WHAT YOU SHOULD DO –
Give again, word for word, every line in the entries below from the line with "Hotline: 08.1800.7612 (120, 1018)" up to and including the line with "Chính sách bảo mật (31, 2143)", and no other line.

EXTRACTED MATERIAL –

---

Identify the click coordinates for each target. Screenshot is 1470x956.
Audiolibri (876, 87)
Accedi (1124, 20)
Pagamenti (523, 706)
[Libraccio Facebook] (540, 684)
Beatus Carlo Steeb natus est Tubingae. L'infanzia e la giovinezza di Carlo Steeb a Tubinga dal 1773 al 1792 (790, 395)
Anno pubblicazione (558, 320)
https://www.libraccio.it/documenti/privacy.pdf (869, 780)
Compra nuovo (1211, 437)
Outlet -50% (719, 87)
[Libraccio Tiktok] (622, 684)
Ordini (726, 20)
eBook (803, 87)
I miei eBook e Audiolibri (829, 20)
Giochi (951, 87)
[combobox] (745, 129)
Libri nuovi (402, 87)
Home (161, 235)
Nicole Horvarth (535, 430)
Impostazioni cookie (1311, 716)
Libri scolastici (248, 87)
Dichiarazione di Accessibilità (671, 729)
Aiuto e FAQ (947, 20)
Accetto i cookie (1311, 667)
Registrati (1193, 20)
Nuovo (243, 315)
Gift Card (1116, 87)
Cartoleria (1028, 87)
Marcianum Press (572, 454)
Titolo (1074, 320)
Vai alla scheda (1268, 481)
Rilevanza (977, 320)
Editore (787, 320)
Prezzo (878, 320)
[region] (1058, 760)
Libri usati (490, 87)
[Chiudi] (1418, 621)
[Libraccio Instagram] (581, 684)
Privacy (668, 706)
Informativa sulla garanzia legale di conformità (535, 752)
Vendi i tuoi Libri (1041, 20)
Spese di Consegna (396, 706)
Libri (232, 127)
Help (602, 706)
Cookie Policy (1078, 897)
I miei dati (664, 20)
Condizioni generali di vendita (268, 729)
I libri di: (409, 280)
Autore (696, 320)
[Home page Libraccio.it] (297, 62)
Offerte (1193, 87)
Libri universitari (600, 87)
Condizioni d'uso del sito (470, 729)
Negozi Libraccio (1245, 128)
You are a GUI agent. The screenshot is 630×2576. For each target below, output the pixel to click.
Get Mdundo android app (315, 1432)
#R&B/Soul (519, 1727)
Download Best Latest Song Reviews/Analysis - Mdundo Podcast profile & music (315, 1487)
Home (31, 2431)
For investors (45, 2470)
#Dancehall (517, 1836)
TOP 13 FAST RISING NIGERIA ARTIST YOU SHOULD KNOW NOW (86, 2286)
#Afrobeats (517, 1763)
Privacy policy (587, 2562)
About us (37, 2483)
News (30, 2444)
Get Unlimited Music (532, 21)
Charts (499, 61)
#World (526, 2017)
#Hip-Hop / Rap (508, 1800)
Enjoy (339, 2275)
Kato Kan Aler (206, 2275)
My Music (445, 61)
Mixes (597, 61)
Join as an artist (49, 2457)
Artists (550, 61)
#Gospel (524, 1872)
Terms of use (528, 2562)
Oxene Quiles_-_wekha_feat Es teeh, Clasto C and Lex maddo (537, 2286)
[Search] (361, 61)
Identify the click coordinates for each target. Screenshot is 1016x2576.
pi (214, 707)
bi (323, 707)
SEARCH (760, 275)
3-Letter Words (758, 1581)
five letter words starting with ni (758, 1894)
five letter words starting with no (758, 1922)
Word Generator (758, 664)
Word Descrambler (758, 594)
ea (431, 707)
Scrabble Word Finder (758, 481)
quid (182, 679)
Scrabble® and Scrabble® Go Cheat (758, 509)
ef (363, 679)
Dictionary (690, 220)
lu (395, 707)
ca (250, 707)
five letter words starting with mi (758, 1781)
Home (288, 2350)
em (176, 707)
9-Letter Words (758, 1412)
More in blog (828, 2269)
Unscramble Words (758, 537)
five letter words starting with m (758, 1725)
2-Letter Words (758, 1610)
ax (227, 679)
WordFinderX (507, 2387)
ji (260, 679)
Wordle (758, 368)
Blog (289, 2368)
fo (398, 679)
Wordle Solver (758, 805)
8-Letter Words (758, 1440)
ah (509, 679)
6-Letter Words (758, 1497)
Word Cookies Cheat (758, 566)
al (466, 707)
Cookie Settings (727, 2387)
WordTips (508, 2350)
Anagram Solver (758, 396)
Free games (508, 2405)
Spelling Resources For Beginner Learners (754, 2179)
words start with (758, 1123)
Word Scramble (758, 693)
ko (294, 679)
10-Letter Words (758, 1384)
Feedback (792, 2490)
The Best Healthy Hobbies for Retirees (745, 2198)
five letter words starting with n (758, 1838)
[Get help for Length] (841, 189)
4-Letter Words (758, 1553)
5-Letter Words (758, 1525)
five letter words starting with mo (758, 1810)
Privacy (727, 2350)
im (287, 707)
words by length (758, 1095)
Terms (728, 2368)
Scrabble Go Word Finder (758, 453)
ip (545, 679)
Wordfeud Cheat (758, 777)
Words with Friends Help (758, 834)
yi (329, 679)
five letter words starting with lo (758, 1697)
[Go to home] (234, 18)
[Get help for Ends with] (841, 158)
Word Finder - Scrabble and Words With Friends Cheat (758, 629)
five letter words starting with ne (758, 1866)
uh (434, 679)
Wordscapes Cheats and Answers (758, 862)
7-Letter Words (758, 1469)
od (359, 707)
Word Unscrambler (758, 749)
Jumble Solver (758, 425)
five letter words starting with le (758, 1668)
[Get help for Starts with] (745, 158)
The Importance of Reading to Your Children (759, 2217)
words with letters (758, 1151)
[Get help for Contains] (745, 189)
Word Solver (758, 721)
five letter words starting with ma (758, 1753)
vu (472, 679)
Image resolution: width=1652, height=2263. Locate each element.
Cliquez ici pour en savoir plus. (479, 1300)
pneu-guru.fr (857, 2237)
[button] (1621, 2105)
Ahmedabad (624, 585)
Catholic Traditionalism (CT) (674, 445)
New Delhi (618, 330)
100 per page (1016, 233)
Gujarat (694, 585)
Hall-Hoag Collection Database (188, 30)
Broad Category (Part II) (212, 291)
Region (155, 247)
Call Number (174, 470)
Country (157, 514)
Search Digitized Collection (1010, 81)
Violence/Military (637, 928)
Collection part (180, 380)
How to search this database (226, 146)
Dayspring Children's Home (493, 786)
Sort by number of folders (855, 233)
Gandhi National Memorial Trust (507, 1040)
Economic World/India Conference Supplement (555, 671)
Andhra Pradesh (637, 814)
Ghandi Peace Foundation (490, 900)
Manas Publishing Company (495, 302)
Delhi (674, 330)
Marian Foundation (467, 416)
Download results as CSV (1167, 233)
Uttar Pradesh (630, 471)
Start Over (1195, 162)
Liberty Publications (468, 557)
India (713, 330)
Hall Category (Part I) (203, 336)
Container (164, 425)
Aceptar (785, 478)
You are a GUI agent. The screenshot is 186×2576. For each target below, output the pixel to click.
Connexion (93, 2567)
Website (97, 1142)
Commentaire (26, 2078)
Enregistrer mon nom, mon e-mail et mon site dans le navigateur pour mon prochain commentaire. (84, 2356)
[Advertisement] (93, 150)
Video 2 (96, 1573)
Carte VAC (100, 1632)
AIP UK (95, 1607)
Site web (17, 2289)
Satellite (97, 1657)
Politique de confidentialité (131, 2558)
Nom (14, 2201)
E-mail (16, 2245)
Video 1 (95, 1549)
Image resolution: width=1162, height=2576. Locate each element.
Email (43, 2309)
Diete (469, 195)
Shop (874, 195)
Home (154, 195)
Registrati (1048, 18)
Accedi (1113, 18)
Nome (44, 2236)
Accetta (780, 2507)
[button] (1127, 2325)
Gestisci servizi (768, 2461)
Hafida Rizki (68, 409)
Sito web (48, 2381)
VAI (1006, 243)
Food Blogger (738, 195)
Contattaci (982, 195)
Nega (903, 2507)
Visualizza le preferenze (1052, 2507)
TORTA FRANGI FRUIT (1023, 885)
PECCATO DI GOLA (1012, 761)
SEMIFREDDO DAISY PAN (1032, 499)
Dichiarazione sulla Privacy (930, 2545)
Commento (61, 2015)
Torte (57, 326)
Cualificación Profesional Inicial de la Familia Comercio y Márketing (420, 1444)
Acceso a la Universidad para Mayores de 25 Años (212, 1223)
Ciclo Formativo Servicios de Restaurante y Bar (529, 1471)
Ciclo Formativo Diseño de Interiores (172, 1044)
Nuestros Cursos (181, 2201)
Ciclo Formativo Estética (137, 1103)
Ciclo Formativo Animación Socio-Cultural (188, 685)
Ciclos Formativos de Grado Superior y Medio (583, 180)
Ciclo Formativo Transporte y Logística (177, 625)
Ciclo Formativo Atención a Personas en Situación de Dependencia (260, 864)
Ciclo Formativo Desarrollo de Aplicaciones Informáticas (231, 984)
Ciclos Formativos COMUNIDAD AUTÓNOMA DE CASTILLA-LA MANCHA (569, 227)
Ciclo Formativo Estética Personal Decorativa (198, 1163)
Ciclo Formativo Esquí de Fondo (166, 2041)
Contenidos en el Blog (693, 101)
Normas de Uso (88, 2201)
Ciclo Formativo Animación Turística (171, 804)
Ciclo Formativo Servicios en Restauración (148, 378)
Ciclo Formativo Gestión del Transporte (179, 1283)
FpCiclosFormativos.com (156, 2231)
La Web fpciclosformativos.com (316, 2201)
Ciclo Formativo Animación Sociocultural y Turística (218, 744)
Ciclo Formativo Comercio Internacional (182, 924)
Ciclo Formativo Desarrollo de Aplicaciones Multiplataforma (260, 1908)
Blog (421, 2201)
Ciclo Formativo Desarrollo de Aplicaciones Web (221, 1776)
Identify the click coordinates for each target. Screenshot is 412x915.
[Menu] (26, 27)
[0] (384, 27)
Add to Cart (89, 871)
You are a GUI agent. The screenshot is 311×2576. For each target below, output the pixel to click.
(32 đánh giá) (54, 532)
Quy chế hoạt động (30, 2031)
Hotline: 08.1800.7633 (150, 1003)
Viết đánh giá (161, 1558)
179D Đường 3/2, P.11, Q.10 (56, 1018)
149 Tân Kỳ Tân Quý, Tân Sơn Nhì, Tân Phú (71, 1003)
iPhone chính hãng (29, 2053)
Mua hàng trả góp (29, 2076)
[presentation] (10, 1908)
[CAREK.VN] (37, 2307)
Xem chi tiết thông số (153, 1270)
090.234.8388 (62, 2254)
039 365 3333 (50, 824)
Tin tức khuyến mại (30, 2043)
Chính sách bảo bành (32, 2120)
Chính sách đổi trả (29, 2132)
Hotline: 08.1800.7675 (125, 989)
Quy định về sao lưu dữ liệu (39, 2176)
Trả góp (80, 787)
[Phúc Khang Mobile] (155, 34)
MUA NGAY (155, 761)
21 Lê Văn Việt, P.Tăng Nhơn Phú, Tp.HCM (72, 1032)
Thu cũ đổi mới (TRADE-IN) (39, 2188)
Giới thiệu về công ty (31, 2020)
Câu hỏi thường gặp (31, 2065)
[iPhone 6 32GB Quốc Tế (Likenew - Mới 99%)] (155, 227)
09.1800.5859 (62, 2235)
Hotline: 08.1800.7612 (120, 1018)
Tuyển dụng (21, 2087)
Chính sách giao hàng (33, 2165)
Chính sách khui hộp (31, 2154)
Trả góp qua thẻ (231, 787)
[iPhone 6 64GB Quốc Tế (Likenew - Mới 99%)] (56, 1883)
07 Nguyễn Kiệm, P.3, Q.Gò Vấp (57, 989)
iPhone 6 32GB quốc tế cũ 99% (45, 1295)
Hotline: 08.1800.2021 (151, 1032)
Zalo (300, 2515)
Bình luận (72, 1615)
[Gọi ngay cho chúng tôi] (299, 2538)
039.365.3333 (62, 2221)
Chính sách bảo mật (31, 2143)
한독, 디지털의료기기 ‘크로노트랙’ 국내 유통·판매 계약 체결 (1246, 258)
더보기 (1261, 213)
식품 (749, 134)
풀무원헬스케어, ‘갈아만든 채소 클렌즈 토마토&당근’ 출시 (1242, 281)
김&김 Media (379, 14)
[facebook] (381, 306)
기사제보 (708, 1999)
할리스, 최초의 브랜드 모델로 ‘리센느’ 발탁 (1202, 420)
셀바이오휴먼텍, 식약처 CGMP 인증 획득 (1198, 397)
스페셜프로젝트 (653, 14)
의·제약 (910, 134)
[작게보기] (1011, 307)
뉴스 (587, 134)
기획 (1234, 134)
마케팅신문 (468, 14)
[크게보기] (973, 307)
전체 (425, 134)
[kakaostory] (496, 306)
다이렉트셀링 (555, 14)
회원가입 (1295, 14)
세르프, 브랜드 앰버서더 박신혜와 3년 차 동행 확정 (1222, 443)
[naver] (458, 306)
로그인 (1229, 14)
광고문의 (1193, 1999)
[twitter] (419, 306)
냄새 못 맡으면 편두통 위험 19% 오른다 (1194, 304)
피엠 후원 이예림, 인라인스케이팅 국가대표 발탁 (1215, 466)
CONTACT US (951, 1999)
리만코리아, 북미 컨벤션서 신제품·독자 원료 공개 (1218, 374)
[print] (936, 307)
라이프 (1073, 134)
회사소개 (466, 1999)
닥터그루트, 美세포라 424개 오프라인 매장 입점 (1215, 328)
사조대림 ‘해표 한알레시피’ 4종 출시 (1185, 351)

---

ANSWER –
Hotline: 08.1800.7612 (120, 1018)
Tuyển dụng (21, 2087)
Chính sách giao hàng (33, 2165)
Chính sách khui hộp (31, 2154)
Trả góp qua thẻ (231, 787)
[iPhone 6 64GB Quốc Tế (Likenew - Mới 99%)] (56, 1883)
07 Nguyễn Kiệm, P.3, Q.Gò Vấp (57, 989)
iPhone 6 32GB quốc tế cũ 99% (45, 1295)
Hotline: 08.1800.2021 (151, 1032)
Zalo (300, 2515)
Bình luận (72, 1615)
[Gọi ngay cho chúng tôi] (299, 2538)
039.365.3333 (62, 2221)
Chính sách bảo mật (31, 2143)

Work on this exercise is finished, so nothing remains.